## START RECORDS FOR THIS TASK

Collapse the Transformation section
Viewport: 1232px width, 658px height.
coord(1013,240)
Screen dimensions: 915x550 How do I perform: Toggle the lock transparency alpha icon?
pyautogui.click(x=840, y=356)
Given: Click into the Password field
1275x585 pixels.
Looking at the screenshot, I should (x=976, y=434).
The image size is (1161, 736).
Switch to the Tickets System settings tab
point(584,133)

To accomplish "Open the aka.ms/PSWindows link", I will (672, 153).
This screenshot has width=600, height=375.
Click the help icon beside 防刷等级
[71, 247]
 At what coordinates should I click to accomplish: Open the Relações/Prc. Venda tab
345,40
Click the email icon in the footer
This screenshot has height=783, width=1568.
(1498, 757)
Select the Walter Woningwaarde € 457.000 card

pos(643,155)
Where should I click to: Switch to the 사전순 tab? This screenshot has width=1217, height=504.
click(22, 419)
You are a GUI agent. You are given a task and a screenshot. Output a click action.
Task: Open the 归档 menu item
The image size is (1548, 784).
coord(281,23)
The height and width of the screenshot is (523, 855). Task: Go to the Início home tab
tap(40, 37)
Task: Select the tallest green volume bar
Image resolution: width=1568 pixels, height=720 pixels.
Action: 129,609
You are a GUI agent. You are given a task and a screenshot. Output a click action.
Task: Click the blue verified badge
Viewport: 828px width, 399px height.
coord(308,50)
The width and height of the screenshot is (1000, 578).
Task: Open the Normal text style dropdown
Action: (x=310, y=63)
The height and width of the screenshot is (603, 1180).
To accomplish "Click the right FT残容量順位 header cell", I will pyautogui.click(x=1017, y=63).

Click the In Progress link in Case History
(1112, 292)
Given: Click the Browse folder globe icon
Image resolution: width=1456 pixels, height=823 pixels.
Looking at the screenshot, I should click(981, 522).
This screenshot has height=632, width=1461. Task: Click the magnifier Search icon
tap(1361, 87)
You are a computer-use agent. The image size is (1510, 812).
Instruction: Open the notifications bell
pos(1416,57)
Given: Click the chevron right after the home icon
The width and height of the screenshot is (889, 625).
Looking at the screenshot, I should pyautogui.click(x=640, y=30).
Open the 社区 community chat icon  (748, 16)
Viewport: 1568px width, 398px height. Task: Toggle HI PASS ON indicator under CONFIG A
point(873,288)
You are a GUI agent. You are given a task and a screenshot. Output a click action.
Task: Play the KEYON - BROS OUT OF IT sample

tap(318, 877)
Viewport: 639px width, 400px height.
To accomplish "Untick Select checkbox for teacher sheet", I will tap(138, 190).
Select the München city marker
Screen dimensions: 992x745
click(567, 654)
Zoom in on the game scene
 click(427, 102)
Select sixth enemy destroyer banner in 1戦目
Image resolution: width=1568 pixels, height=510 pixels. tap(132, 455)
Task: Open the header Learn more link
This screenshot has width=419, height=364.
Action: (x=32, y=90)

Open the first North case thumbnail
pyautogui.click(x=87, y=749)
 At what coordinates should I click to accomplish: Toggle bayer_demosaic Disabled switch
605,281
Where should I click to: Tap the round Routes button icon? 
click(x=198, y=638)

## END RECORDS FOR THIS TASK

### GIVEN PROBLEM
Arrange every row above as a Markdown table with two columns, No. and Line, numbering the rows in order and leaving out blank lines.

### TASK OUTPUT
| No. | Line |
|---|---|
| 1 | Collapse the Transformation section |
| 2 | Viewport: 1232px width, 658px height. |
| 3 | coord(1013,240) |
| 4 | Screen dimensions: 915x550 How do I perform: Toggle the lock transparency alpha icon? |
| 5 | pyautogui.click(x=840, y=356) |
| 6 | Given: Click into the Password field |
| 7 | 1275x585 pixels. |
| 8 | Looking at the screenshot, I should (x=976, y=434). |
| 9 | The image size is (1161, 736). |
| 10 | Switch to the Tickets System settings tab |
| 11 | point(584,133) |
| 12 | To accomplish "Open the aka.ms/PSWindows link", I will (672, 153). |
| 13 | This screenshot has width=600, height=375. |
| 14 | Click the help icon beside 防刷等级 |
| 15 | [71, 247] |
| 16 |  At what coordinates should I click to accomplish: Open the Relações/Prc. Venda tab |
| 17 | 345,40 |
| 18 | Click the email icon in the footer |
| 19 | This screenshot has height=783, width=1568. |
| 20 | (1498, 757) |
| 21 | Select the Walter Woningwaarde € 457.000 card |
| 22 | pos(643,155) |
| 23 | Where should I click to: Switch to the 사전순 tab? This screenshot has width=1217, height=504. |
| 24 | click(22, 419) |
| 25 | You are a GUI agent. You are given a task and a screenshot. Output a click action. |
| 26 | Task: Open the 归档 menu item |
| 27 | The image size is (1548, 784). |
| 28 | coord(281,23) |
| 29 | The height and width of the screenshot is (523, 855). Task: Go to the Início home tab |
| 30 | tap(40, 37) |
| 31 | Task: Select the tallest green volume bar |
| 32 | Image resolution: width=1568 pixels, height=720 pixels. |
| 33 | Action: 129,609 |
| 34 | You are a GUI agent. You are given a task and a screenshot. Output a click action. |
| 35 | Task: Click the blue verified badge |
| 36 | Viewport: 828px width, 399px height. |
| 37 | coord(308,50) |
| 38 | The width and height of the screenshot is (1000, 578). |
| 39 | Task: Open the Normal text style dropdown |
| 40 | Action: (x=310, y=63) |
| 41 | The height and width of the screenshot is (603, 1180). |
| 42 | To accomplish "Click the right FT残容量順位 header cell", I will pyautogui.click(x=1017, y=63). |
| 43 | Click the In Progress link in Case History |
| 44 | (1112, 292) |
| 45 | Given: Click the Browse folder globe icon |
| 46 | Image resolution: width=1456 pixels, height=823 pixels. |
| 47 | Looking at the screenshot, I should click(981, 522). |
| 48 | This screenshot has height=632, width=1461. Task: Click the magnifier Search icon |
| 49 | tap(1361, 87) |
| 50 | You are a computer-use agent. The image size is (1510, 812). |
| 51 | Instruction: Open the notifications bell |
| 52 | pos(1416,57) |
| 53 | Given: Click the chevron right after the home icon |
| 54 | The width and height of the screenshot is (889, 625). |
| 55 | Looking at the screenshot, I should pyautogui.click(x=640, y=30). |
| 56 | Open the 社区 community chat icon  (748, 16) |
| 57 | Viewport: 1568px width, 398px height. Task: Toggle HI PASS ON indicator under CONFIG A |
| 58 | point(873,288) |
| 59 | You are a GUI agent. You are given a task and a screenshot. Output a click action. |
| 60 | Task: Play the KEYON - BROS OUT OF IT sample |
| 61 | tap(318, 877) |
| 62 | Viewport: 639px width, 400px height. |
| 63 | To accomplish "Untick Select checkbox for teacher sheet", I will tap(138, 190). |
| 64 | Select the München city marker |
| 65 | Screen dimensions: 992x745 |
| 66 | click(567, 654) |
| 67 | Zoom in on the game scene |
| 68 |  click(427, 102) |
| 69 | Select sixth enemy destroyer banner in 1戦目 |
| 70 | Image resolution: width=1568 pixels, height=510 pixels. tap(132, 455) |
| 71 | Task: Open the header Learn more link |
| 72 | This screenshot has width=419, height=364. |
| 73 | Action: (x=32, y=90) |
| 74 | Open the first North case thumbnail |
| 75 | pyautogui.click(x=87, y=749) |
| 76 |  At what coordinates should I click to accomplish: Toggle bayer_demosaic Disabled switch |
| 77 | 605,281 |
| 78 | Where should I click to: Tap the round Routes button icon?  |
| 79 | click(x=198, y=638) |